Problems and tasks:
[A] According to the Fort Tejon report, about how far above Camp Independence is Bishop Creek?
[B] Reproduce everything in the Fort Tejon report from "All of which" down to "California Volunteers, Commanding.".

Passage shown:
>>>

Very respectfully, your obedient servant,

R. C. DRUM,

Assistant Adjutant-General.

FORT TEJON, CAL., December 16, 1863.

Colonel R. C. DRUM, U. S. Army,

Assistant Adjutant-General, San Francisco, Cal.:

COLONEL: I beg leave to state that according to your instructions I left this post about the 23rd day of November, 1863, and proceeded as far as Bishop Creek, Owen's River Valley, about fifty miles above Camp Independence. The valley is fast filling up with settelrs and miners, and no fear is entertained of Indians as far up as Bishop Creek, which is the highest settlement in the valley. There the people are very uneasy, and fear to travel to and from Aurora, from whence their supplies are obtained. I would therefore respectfully recommend that so soon as the grass is sufficiently good that a force be sent into the valley to be stationed between Bishop Creek and Aurora, where the greater portion of the indians supposed to be now in the valley are congregated. The weather in the valley is very cokd, and the trip was very severe, being obliged to sleep in the open air. The troops stationed on Kern River I ordered to Fort Tejon, where they arrived to-day, via Walker's Basin. Forage necessary for the horses belonging to both companies I do not believe can be obtained at this post.

All of which is respectfully submitted.

Very respectfully, your obedient servant,

M. A. McLAUGHLIN,

Captain, Second Cavalry California Volunteers, Commanding.

HEADQUARTERS,

Fort dalles, Oreg., December 16, 1863.

<<<

Given entries:
>>>

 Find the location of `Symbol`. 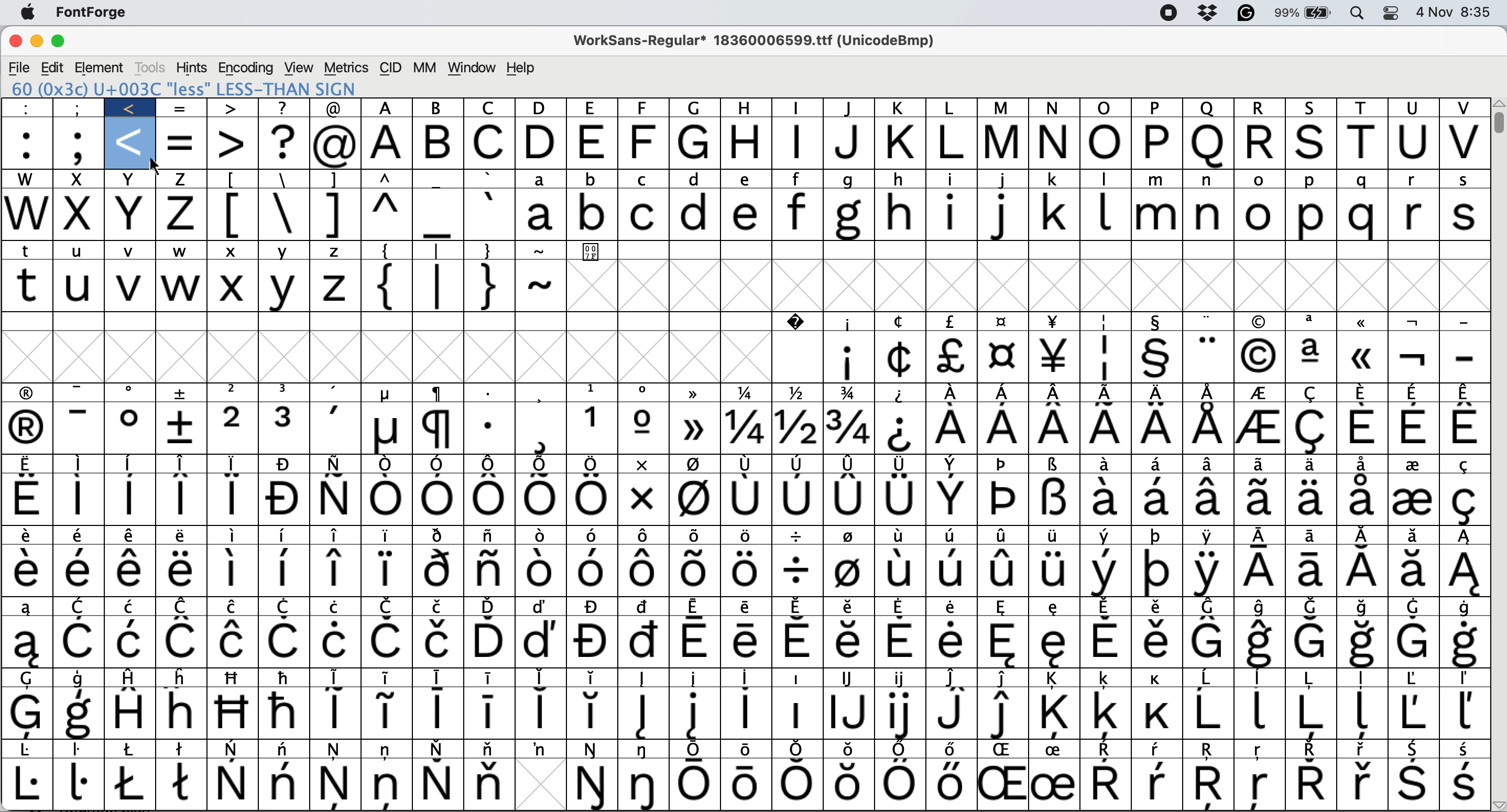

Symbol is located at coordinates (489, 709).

<<<
>>>

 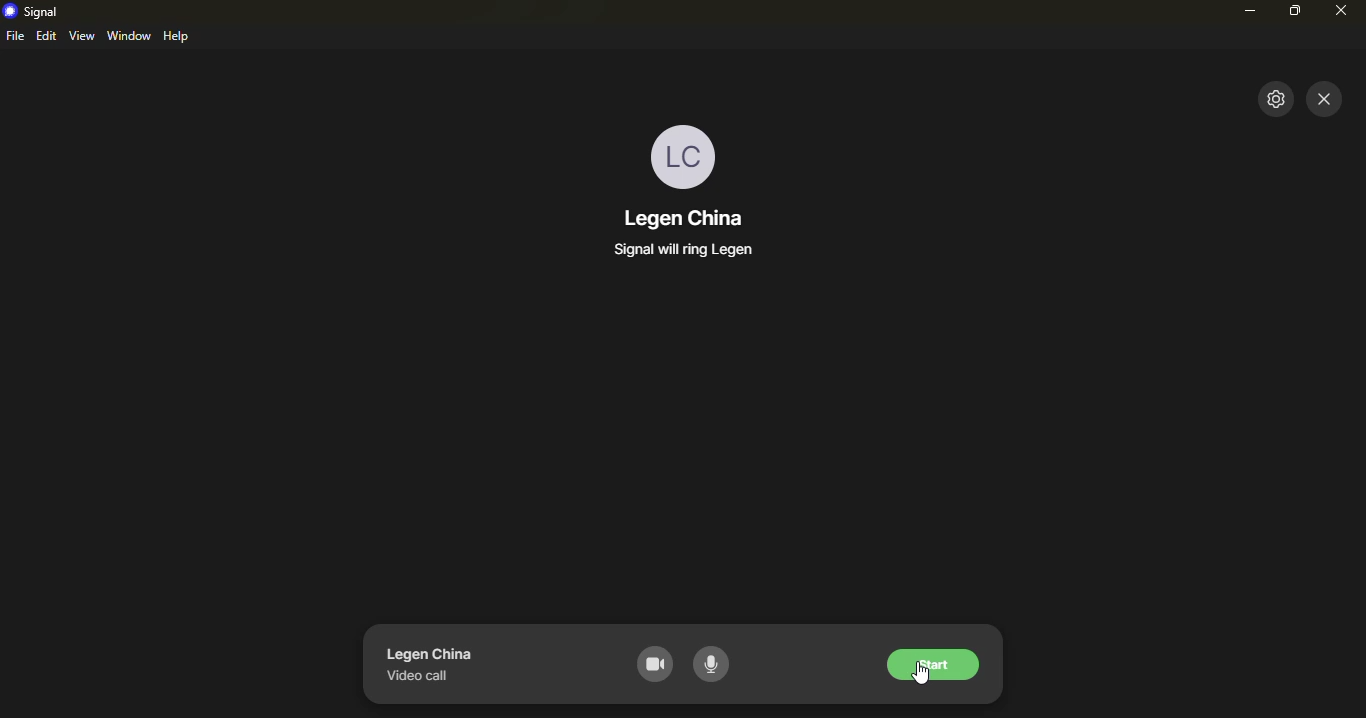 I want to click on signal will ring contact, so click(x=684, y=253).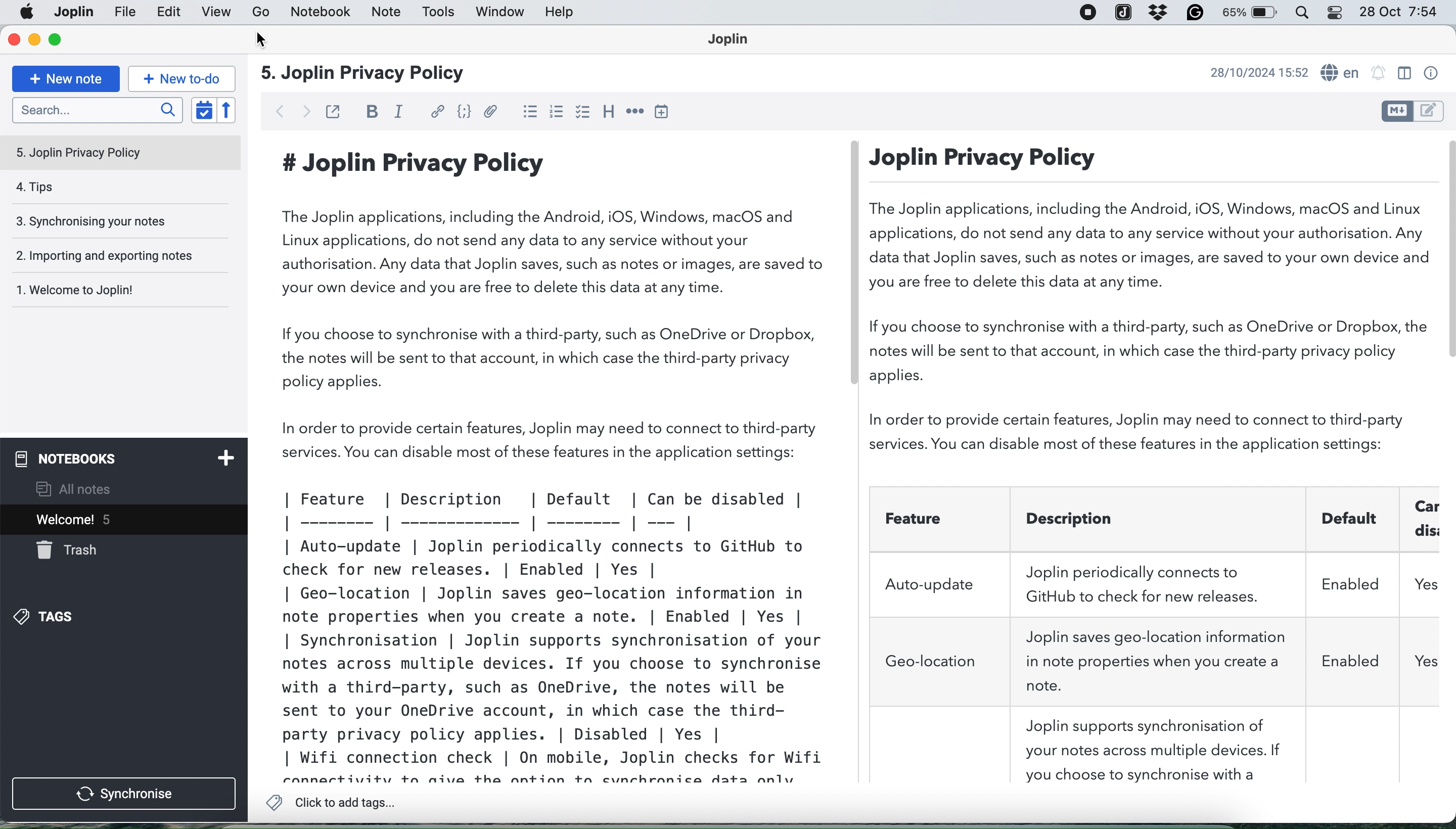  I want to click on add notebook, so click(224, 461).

<<<

Results of the exercise:
[A] About fifty miles.

[B]
All of which is respectfully submitted.

Very respectfully, your obedient servant,

M. A. McLAUGHLIN,

Captain, Second Cavalry California Volunteers, Commanding.